The first trilateral fishing quota talks between the UK, EU and Norway have delivered a mixed catch for the Scottish fishing fleet.
Its North Sea cod allowance was cut by 10%, saithe by 25%, herring by 7.4%, and plaice by 2.3%, but there were moderate increases for haddock (20%) and whiting (19.1%).
Scottish Fishermen’s Federation chief executive Elspeth Macdonald said: “While there are positive outcomes on haddock and whiting, the result for North Sea cod is particularly disappointing in light of the very poor deal on adjusted quota shares between the UK and EU through the Brexit negotiations.
“This will pose some very real problems for our demersal (white-fish) fleet this year, as indeed will the reduction in TAC (total allowable catch) for North Sea saithe.
“The cod situation continues to be exacerbated by the outdated model for assessing the North Sea stock. It doesn’t reflect the actual stock structure and distribution.”
She added: “In this, our first year as an independent coastal state, the industry acknowledges the effort and commitment of officials in both the Scottish and UK governments who have worked tirelessly to get the best possible outcome for our fleet.
“This will, however, be a very challenging year for our demersal sector.”
This will pose some very real problems for our demersal fleet this year.”
Elspeth Macdonald, Scottish Fishermen’s Federation chief executive
Shetland Fishermen’s Association (SFA) also criticised the “flawed” basis on which decisions were made.
SFA chairman James Anderson said: “We knew as soon as the scientific advice was issued last year that the outlook for cod and saithe in particular was very difficult.

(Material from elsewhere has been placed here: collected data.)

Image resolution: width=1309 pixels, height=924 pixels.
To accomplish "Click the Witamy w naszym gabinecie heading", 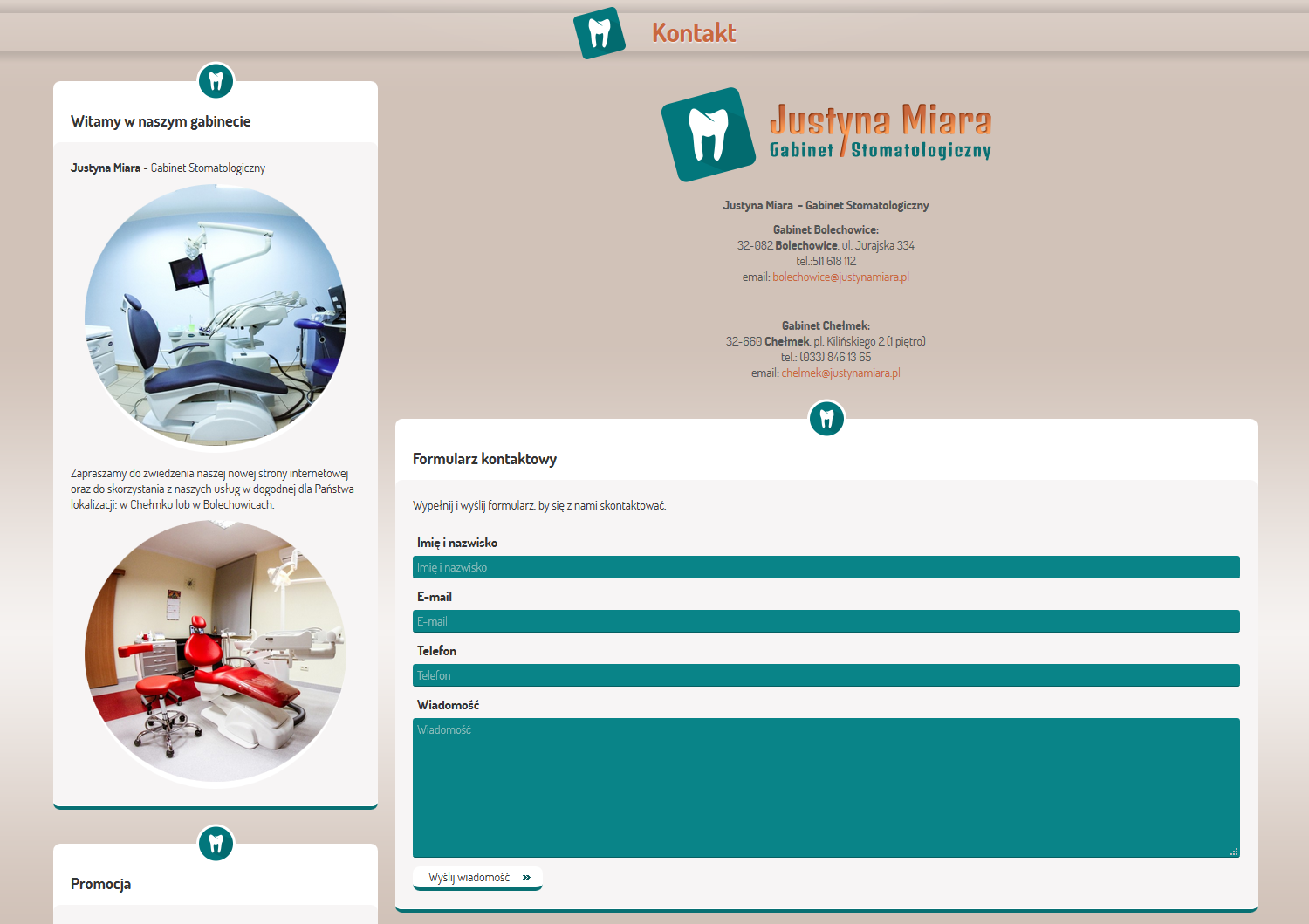I will pos(161,121).
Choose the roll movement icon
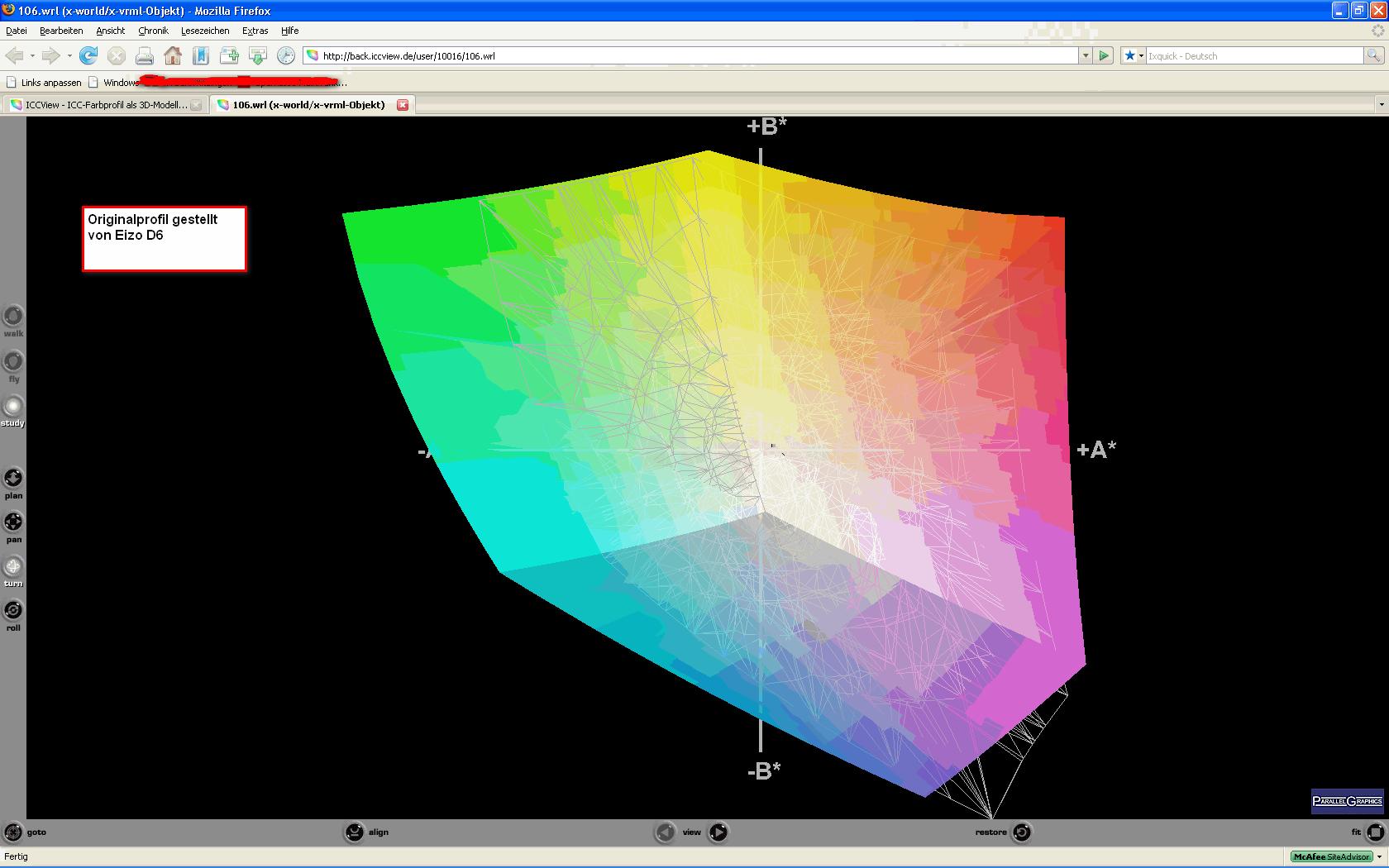This screenshot has width=1389, height=868. point(13,610)
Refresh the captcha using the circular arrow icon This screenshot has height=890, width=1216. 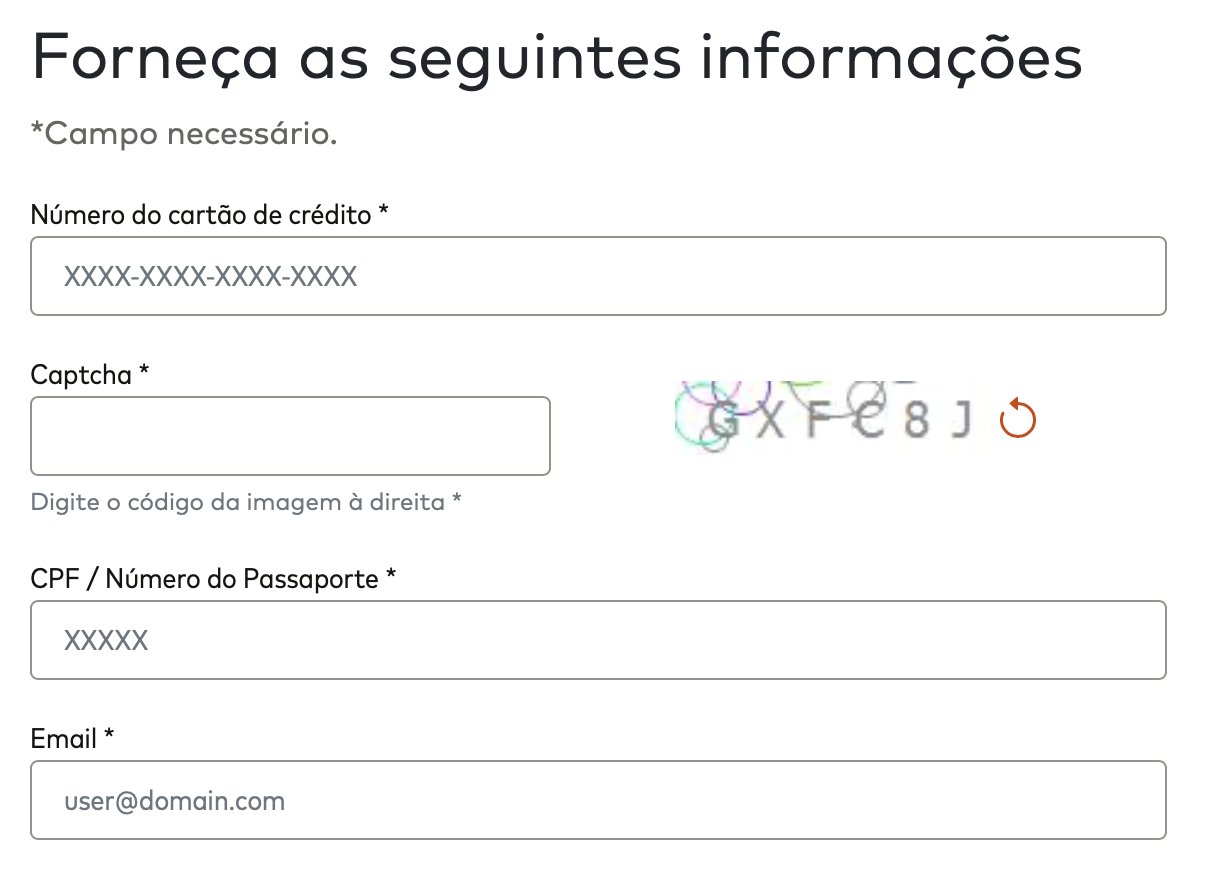(x=1018, y=418)
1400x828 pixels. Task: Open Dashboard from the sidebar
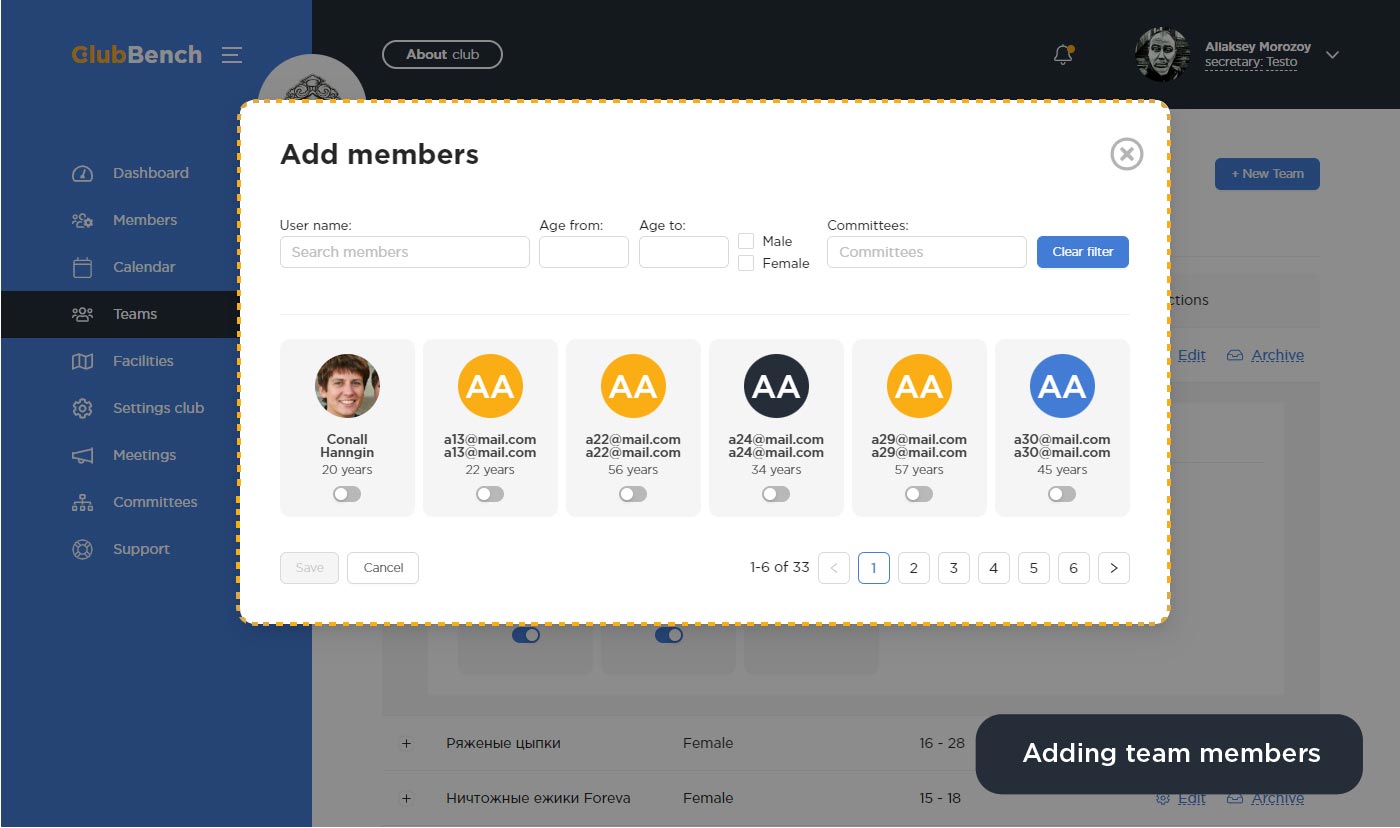150,173

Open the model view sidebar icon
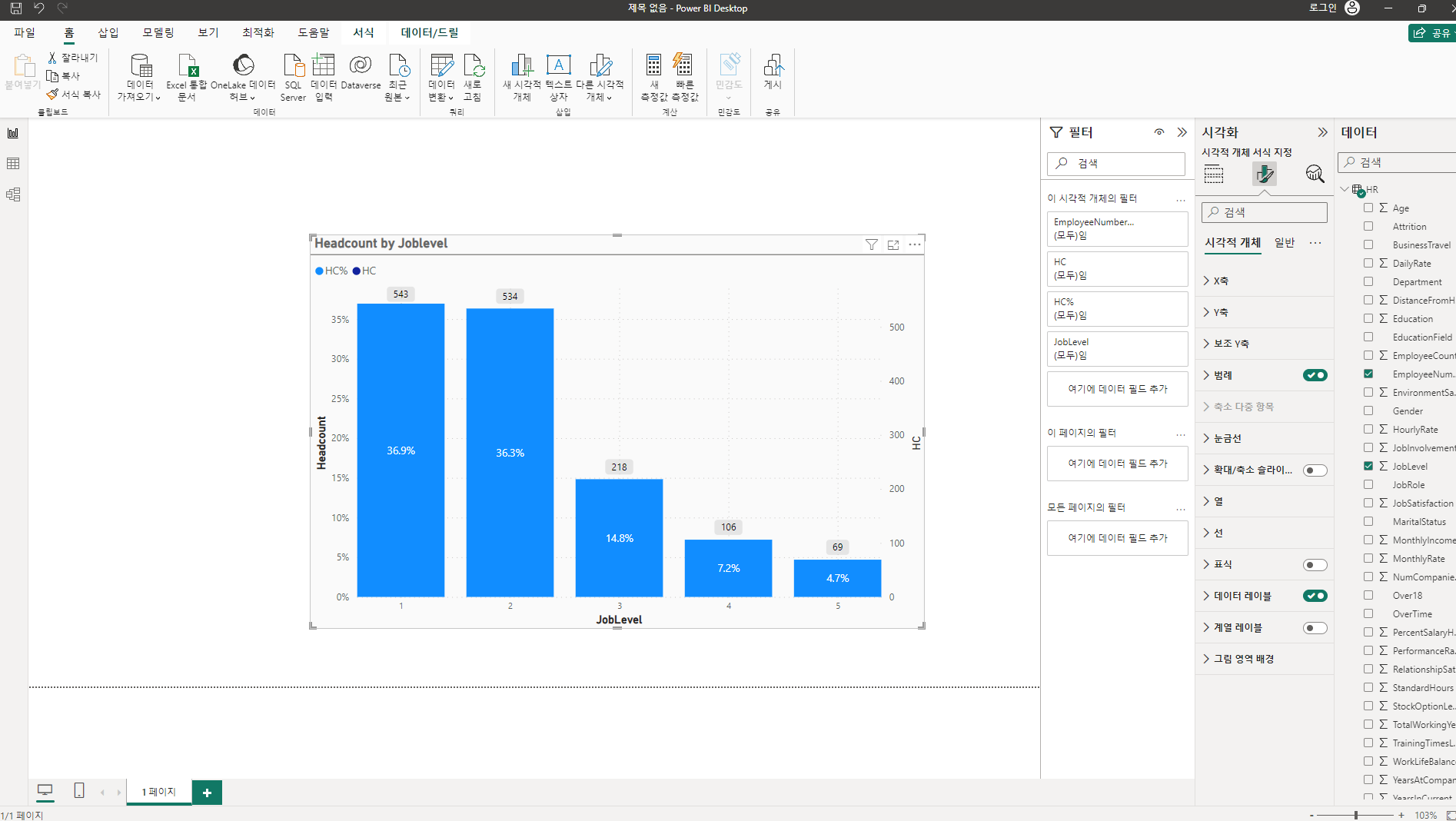coord(13,194)
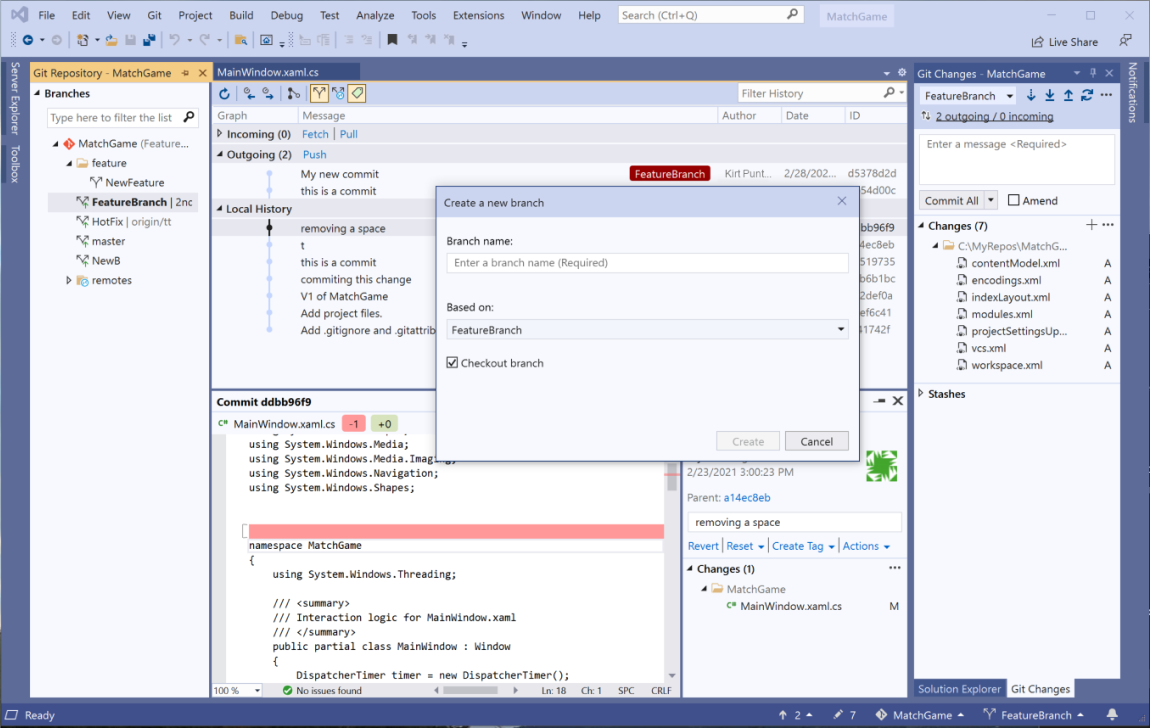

“Cod has already been cut savagely (by 33% and 50% in 2019 and 2020 respectively), reflecting the fact the science has not caught up with a northerly movement in the distribution of the stock.
“The… process still focuses on a lack of cod in the southern North Sea and takes no account of its abundance in the northern North Sea, particularly around Shetland.
“It leaves the industry in an unnecessarily difficult situation – we are facing steep cuts in quota for a stock that is virtually impossible to avoid in our mixed fisheries.”
Cod stock assessments are due to be reviewed later in 2021, but SFA executive officer Simon Collins said any new scientific advice would be “too late for this year”.
Gains in quota share from Brexit were not enough to make up for the cut in cod quota, Mr Collins said, adding: “Without full control of access to our waters, we have had little leverage to match quotas with what we are seeing on the fishing grounds.
“In the circumstances, with few cards to play, Scottish government negotiators worked hard to deliver quotas for these species that would undoubtedly have been worse for us if we had still been in the EU and this had been the usual EU-Norway bilateral.”
“We are facing steep cuts in quota for a stock that is virtually impossible to avoid in our mixed fisheries.”
James Anderson, Shetland Fishermen’s Association chairman
The UK Government led Britain’s negotiating team in the talks.
Scotland Office Minister David Duguid said: “For the first time in decades we have concluded our first trilateral negotiations with the EU and Norway as an independent coastal state.
“The outcome represents an increase in the total allowable catch of certain key stocks for Scotland – such as haddock and whiting.
“Agreements have also been made which safeguard the long-term viability of some other key stocks, such as cod.”
UK Fisheries Minister Victoria Prentis added: “As an independent coastal state we are committed to managing our fisheries sustainably, to the benefit of the fishing industry across the UK and our marine environment, now and in the years to come.”